Where to eat: Brennan's — Since 1946, this French Quarter restaurant is known for its lavish breakfast and for the creation of bananas Foster. Reopened on Royal Street in November, the iconic restaurant boasts a brand-new bar, The Roost. (www.brennansneworleans.com)
Columns — Have a cocktail on the sweeping porch overlooking St. Charles Ave. at the stately 19th century Columns Hotel, listed on the National Register of Historic Places. (www.thecolumns.com)
Galatoire's 33 — The latest spinoff of the 105-year-old grand dame of French Quarter dining, this restaurant has developed a following in its own right. The name derives from the building's first address, 33 Bourbon St., before an 1893 standardization of the municipal address system in New Orleans. (www. galatoires33barandsteak.com)
Brigtsen's — Chef/Owner Frank Brigtsen is stacking up awards like beads on a Mardi Gras float. On top of that, he and his wife, Marna, are fabulous ambassadors for the city. Eating in their restaurant is like dining in their home. Please say I sent you, sop the sauces for me and above all, order the white chocolate bread pudding. (www.brigtsens. com)
Where to stay: Hotel Monteleone — This luxury French Quarter hotel is both a historic and literary landmark dating back 125 years. Family owned since the very start, Hotel Monteleone is iconic to the New Orleans' French Quarter. Enjoy instinctive architecture in a full-service environment. (www.hotelmonteleone.com)
Getting around: New Orleans prides itself on walkability, but you'll need a car or public transportation to get from one area to the other. Streetcars, the city's rumbling relics of the past, are a vibrant part of the current culture. For $1.25 in exact change, you can explore on four different lines.
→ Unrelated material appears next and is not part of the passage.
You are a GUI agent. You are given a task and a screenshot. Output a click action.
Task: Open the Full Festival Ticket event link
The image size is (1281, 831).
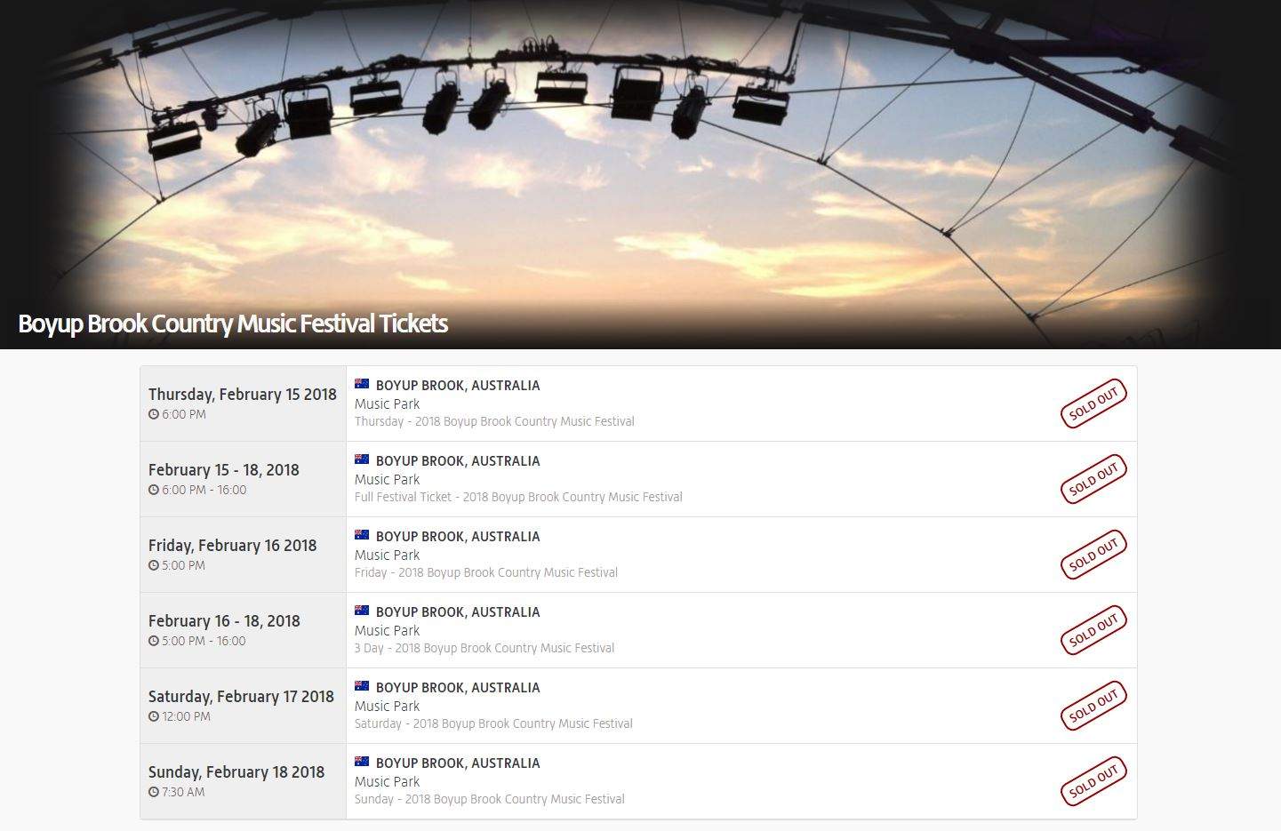pos(518,497)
Or purchase a Jazzy pass (good for streetcars and buses) and travel as much as you like for the duration of the pass.
So you know: Wearing Mardi Gras beads outside Carnival season marks you as a newbie and a target for memories of the worst sort. Don't do it.
More information: Download New Orleans' very own free City Visitor App, GO NOLA, on your iPhone, iPad or iPod Touch or visit their website, www.neworleanscvb.com. You can also find them on Facebook (New Orleans), Twitter (@NewOrleans) and Instagram (NewOrleansCVB).
The Carousel Bar & Lounge is a long-time favorite New Orleans hotspot and the city's only revolving bar.
The St. Charles Streetcar has earned a spot on the National Register of Historic Places. This painting by Joyce Hunter depicts the streetcar for which Tennessee Williams named his 1946 play.